Monday, August 20, 2012

Caregiver–Patient Poem: Hospice, Dementia Aha! Moment with Music


Caregivers who embrace patient care with win-win expectations know that aha moments can come at any time. Meaningful conversations and feelings drift into a now/here place that helps us worm our way from the unknown to the known. Aha moments are not forced or always joyous and explosive occasions. Many times they are subtle, quiet with a settled satisfaction that brings whispered gifts of personal knowing about life lessons. One reason some people assume hospice work is depressing is that our aha moments with patients are not shared enough with people who are unaware of powerful scenarios we experience sometimes.

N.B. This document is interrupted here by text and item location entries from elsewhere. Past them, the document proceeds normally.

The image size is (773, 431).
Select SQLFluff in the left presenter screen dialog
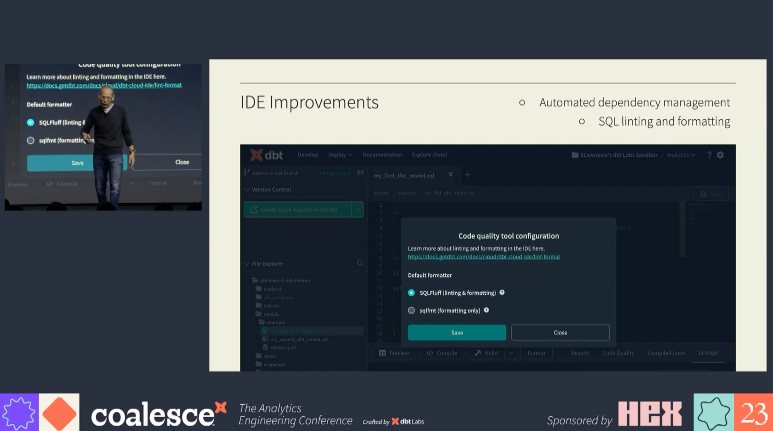click(x=31, y=122)
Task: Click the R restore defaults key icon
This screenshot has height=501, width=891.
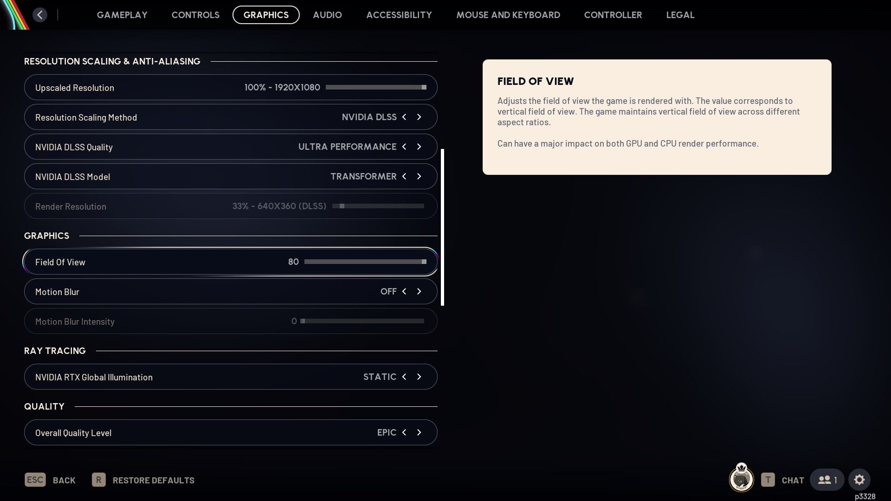Action: tap(98, 480)
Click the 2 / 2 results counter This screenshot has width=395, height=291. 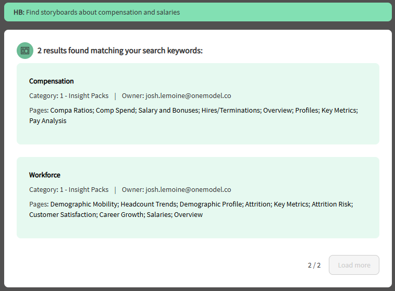314,265
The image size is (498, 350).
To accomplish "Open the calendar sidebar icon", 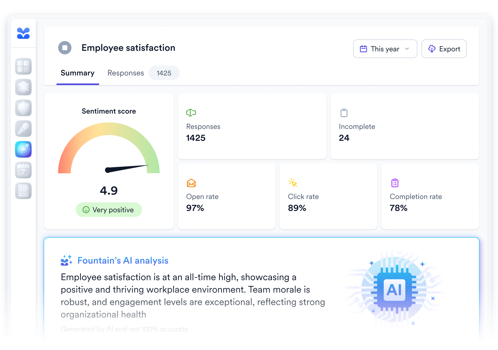I will pos(23,170).
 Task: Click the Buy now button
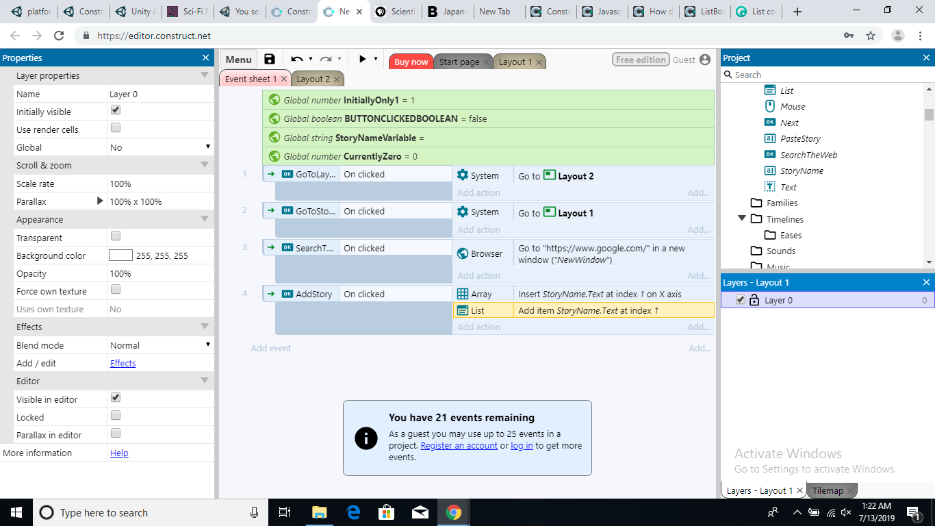click(411, 62)
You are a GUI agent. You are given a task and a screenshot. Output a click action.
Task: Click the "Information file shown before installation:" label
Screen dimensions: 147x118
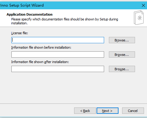(x=41, y=47)
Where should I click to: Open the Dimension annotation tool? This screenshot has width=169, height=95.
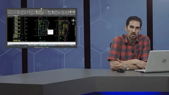coord(32,12)
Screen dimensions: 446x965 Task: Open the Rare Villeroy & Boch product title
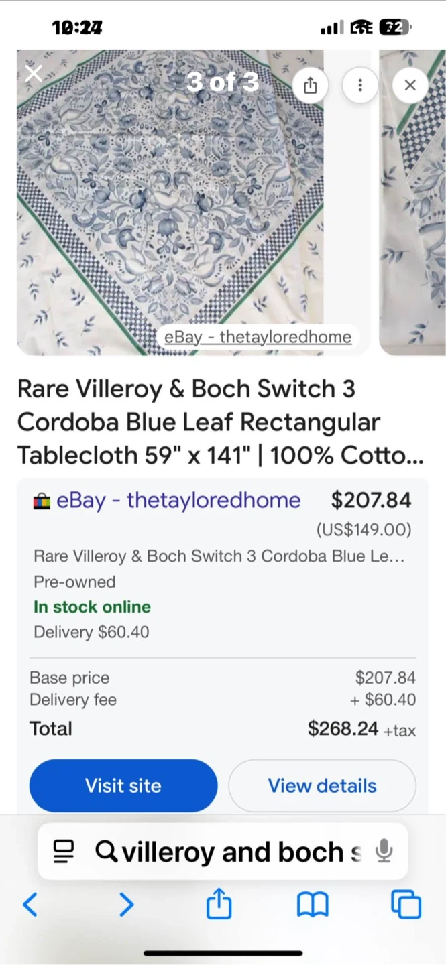tap(221, 422)
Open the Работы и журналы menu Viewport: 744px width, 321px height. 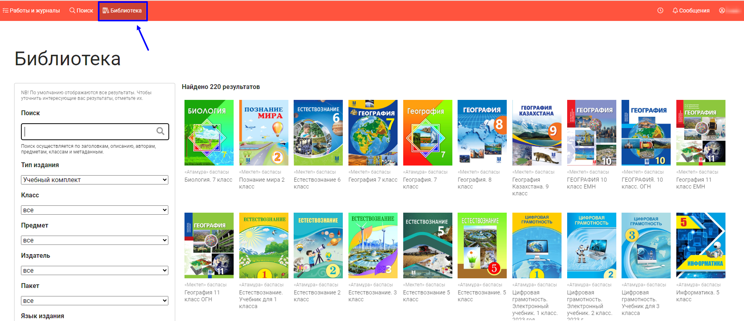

Recall a few of the aha moments you have known, especially those that made you better people. Many of you have had them. Share these enlightenments with others who wonder why you do this work or those who express a general interest in what your work entails. Aha moments can enhance lives of patients and caregivers.

This poem describes one of my favorite aha moments as a hospice volunteer. I had a very challenging patient whose name was Katherine. She usually lay in bed sleeping or looking up at the ceiling. I couldn’t tell if she was bored, unhappy, mellow, or all three. Rarely speaking, she never sat up on her own or walked. We mostly stared at each other while I talked.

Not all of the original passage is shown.